→ **PROBLEMS TO WORK ON**:
A – From the article on insurance brokers, extract the passage between "The Broker Is Not" and "took technology seriously.", inclusive.
B – In one to three sentences, explain why, according to the article on insurance brokers, most carriers that tried to go direct did not actually succeed at it.

→ **READING TEXT**:
* Begin *

The Broker Is Not Dead — Just Overdue for a Tech Stack

Everyone in insurtech bet against the broker. The ones who digitised their workflows are quietly winning.

I've been hearing 'the broker is finished' at insurance conferences for the better part of a decade. The pitch was always the same: digital-first carriers would go direct, insurtechs would own the customer relationship, and the intermediary model would quietly die.

That prediction has not aged well. In India, where the NAIC / state DOI has been actively expanding the broker licensing framework, the registered broker count has grown consistently. In the UAE and Saudi Arabia, brokers remain the dominant commercial lines distribution channel— and the brokers growing fastest are not the old-school ones. They are the ones who took technology seriously.

The broker isn't losing ground to technology. The broker who hasn't adopted technology is losing ground to the broker who has.

What the data actually shows

Carriers that have tried to bypass brokers in commercial lines have largely found that the economics do not work. Commercial risk is complex, relationship-dependent, and requires advice that a digital journey does not easily replicate. In the GCC, where commercial lines represent a large share of the insurance market, broker penetration has remained high despite years of predictions to the contrary.

What has changed is the quality of the broker experience. Brokers who have invested in digital submission workflows, real-time portfolio tracking, and client-facing analytics tools are winning mandates at the expense of those who haven't. The technology is not replacing the broker — it is separating the good ones from the rest.

The carrier mistake

Most carriers that tried to go direct did not actually succeed at going direct. They built a consumer portal, generated some direct business, and discovered that the unit economics of direct insurance customer acquisition are brutal in markets where awareness is low and trust in digital purchases is still developing.

The carriers that have performed best in India and MENA over the past five years did not try to go around brokers. They made their brokers more effective. Better product information. Faster quoting APIs. Loss analytics that brokers could share with clients to demonstrate value beyond price. They made placing business with them a competitive advantage for the broker, not just a commission transaction.

* End *

→ **RECORDED DATA**:
* Begin *

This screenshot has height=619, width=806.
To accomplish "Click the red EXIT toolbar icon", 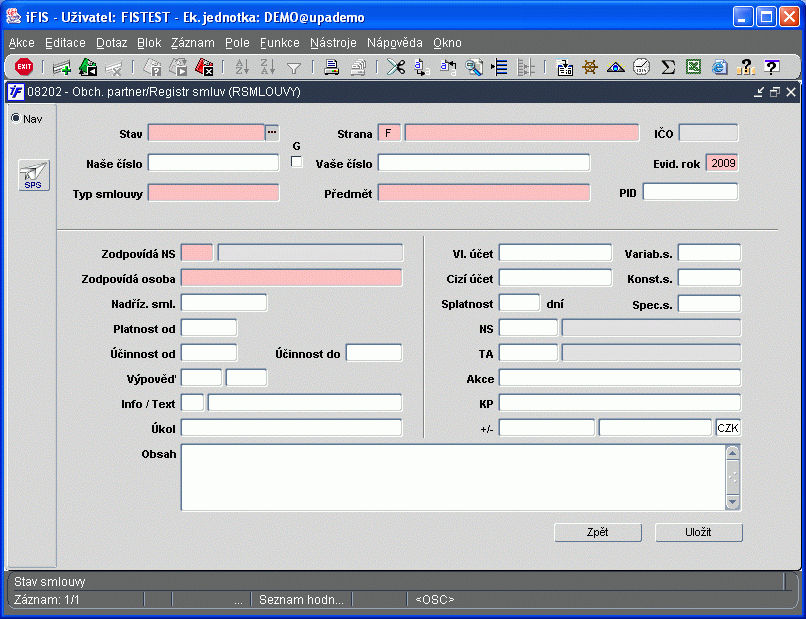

* End *

→ **ANSWERS TO THE EXERCISES**:
A –
The Broker Is Not Dead — Just Overdue for a Tech Stack

Everyone in insurtech bet against the broker. The ones who digitised their workflows are quietly winning.

I've been hearing 'the broker is finished' at insurance conferences for the better part of a decade. The pitch was always the same: digital-first carriers would go direct, insurtechs would own the customer relationship, and the intermediary model would quietly die.

That prediction has not aged well. In India, where the NAIC / state DOI has been actively expanding the broker licensing framework, the registered broker count has grown consistently. In the UAE and Saudi Arabia, brokers remain the dominant commercial lines distribution channel— and the brokers growing fastest are not the old-school ones. They are the ones who took technology seriously.

B – They built a consumer portal and generated some direct business. They then found that the unit economics of acquiring insurance customers directly are brutal in markets where awareness is low and trust in digital purchases is still developing.